_Page excerpt_:
====

The team defined the timeframe for highway project environmental approvals subject to this third audit to be between July 1, 2015, and January 29, 2016. The third audit intended to: (1) evaluate whether TxDOT's NEPA decisionmaking and other actions comply with all the responsibilities it assumed in the MOU, and (2) determine the current status of observations in the Audit #2 report, as well as required corrective actions (see summary at end of this report). The population of environmental approvals included 1489 projects based on certified lists of NEPA approvals reported monthly by TxDOT. The NEPA approvals included 1423 categorical exclusion determinations (CE), approvals to circulate Environmental Assessments (EA), findings of no significant impacts (FONSI), re-evaluations of EAs, Section 4(f) decisions, approvals of a draft environmental impact statement (EIS), and records of decision (ROD). The team drew a sample with a 95 percent confidence interval with a 10 percent margin of error. This sample included 93 randomly selected CE projects and all 66 approvals that were not CEs. The team reviewed 159 project files in this review.
The interviews conducted by the team focused on TxDOT's leadership and staff at the Environmental Affairs Division (ENV) Headquarters in Austin and staff in 10 of TxDOT's Districts. The team divided into three groups to complete the face-to-face interviews of District staff in El Paso and Odessa; Pharr and Yoakum; and San Angelo, Abilene, and Brownwood. Staff from the Wichita Falls, Atlanta, and Lufkin Districts completed interviews via remote tele-conference. The team continued to use the same review form and interview questions for Districts as used in Audits #1 and 2. With these last 10 interviews completed, staff from all 25 TxDOT Districts were interviewed as part of FHWA's audits.

====

_Stored rows_:

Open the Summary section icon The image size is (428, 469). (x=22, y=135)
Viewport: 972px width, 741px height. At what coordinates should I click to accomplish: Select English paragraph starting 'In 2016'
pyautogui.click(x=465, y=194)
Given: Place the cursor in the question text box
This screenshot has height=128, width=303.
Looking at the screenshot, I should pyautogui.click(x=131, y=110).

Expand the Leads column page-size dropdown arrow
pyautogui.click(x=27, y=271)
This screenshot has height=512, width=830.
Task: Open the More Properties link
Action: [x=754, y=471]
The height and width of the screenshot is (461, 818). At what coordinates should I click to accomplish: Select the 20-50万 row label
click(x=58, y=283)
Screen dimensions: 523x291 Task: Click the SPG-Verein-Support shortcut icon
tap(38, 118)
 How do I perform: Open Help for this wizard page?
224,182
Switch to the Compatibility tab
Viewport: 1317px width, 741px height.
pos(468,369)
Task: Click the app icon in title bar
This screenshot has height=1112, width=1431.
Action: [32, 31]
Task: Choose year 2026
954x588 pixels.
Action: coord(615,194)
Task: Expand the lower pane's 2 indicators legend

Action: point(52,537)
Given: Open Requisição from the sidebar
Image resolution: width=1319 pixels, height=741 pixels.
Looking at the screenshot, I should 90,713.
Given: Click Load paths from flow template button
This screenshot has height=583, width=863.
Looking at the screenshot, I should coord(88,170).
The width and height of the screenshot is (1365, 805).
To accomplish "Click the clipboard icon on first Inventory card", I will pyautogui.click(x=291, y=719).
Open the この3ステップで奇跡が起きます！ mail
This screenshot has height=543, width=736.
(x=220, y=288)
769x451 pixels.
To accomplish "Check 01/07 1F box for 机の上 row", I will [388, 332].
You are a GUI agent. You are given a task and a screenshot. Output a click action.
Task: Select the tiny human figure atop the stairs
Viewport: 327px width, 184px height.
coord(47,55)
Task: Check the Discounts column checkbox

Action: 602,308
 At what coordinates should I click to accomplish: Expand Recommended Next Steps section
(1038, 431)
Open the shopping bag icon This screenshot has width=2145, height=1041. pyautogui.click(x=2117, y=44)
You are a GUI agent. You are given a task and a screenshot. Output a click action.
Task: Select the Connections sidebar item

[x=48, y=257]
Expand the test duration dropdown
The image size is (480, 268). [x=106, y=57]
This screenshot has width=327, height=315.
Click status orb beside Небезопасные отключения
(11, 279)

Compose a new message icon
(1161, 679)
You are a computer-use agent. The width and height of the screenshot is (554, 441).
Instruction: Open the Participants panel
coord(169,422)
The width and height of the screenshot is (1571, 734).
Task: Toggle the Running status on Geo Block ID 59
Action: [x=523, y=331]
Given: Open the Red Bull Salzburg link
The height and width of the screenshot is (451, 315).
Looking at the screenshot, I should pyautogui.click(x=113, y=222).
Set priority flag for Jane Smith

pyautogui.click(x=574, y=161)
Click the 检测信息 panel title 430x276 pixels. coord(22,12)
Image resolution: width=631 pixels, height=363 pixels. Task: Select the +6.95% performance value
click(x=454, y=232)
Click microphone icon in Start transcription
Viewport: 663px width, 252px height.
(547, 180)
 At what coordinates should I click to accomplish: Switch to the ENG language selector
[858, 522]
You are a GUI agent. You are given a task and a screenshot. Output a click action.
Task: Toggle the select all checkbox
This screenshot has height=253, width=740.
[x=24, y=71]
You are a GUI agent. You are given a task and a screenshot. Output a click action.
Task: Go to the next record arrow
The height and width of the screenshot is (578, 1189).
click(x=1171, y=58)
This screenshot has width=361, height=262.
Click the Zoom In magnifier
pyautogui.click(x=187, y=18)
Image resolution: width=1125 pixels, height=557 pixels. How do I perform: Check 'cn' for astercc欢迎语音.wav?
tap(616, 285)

====

_Written problem_:
Write out the stretch of the audit excerpt from "The interviews conducted" through "of FHWA's audits.", word for word.

_Written answer_:
The interviews conducted by the team focused on TxDOT's leadership and staff at the Environmental Affairs Division (ENV) Headquarters in Austin and staff in 10 of TxDOT's Districts. The team divided into three groups to complete the face-to-face interviews of District staff in El Paso and Odessa; Pharr and Yoakum; and San Angelo, Abilene, and Brownwood. Staff from the Wichita Falls, Atlanta, and Lufkin Districts completed interviews via remote tele-conference. The team continued to use the same review form and interview questions for Districts as used in Audits #1 and 2. With these last 10 interviews completed, staff from all 25 TxDOT Districts were interviewed as part of FHWA's audits.